[Target position entries]
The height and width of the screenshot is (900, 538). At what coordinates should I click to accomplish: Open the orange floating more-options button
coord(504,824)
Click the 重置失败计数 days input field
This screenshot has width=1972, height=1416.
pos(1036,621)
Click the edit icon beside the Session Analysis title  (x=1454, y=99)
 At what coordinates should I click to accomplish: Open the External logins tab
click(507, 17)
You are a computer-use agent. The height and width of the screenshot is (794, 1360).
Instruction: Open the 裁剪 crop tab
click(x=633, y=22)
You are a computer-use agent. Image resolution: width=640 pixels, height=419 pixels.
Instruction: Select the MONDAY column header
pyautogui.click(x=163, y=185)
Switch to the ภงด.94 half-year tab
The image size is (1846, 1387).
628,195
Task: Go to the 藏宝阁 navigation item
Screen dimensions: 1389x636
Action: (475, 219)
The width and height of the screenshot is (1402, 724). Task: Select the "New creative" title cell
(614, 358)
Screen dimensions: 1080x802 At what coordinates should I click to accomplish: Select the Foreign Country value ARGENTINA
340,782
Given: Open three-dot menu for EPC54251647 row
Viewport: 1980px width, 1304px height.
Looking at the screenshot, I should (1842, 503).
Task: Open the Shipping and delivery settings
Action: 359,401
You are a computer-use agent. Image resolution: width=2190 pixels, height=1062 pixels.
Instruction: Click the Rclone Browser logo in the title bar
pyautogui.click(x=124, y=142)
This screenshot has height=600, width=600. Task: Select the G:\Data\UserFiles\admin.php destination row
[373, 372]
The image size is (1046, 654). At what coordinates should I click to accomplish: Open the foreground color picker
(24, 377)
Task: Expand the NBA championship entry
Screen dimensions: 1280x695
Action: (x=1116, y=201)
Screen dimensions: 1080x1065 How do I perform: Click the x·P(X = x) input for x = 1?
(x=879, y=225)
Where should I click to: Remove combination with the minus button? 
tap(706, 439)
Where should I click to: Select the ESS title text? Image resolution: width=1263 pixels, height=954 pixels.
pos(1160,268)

> **What you are asked to do**:
Give the lines of the entries from the very first one up to and including the line containing "This screenshot has width=1972, height=1416." as a JSON list of strings, one string per line and with blank lines skipped.

> **Solution to this task**:
[
  "The height and width of the screenshot is (900, 538). At what coordinates should I click to accomplish: Open the orange floating more-options button",
  "coord(504,824)",
  "Click the 重置失败计数 days input field",
  "This screenshot has width=1972, height=1416."
]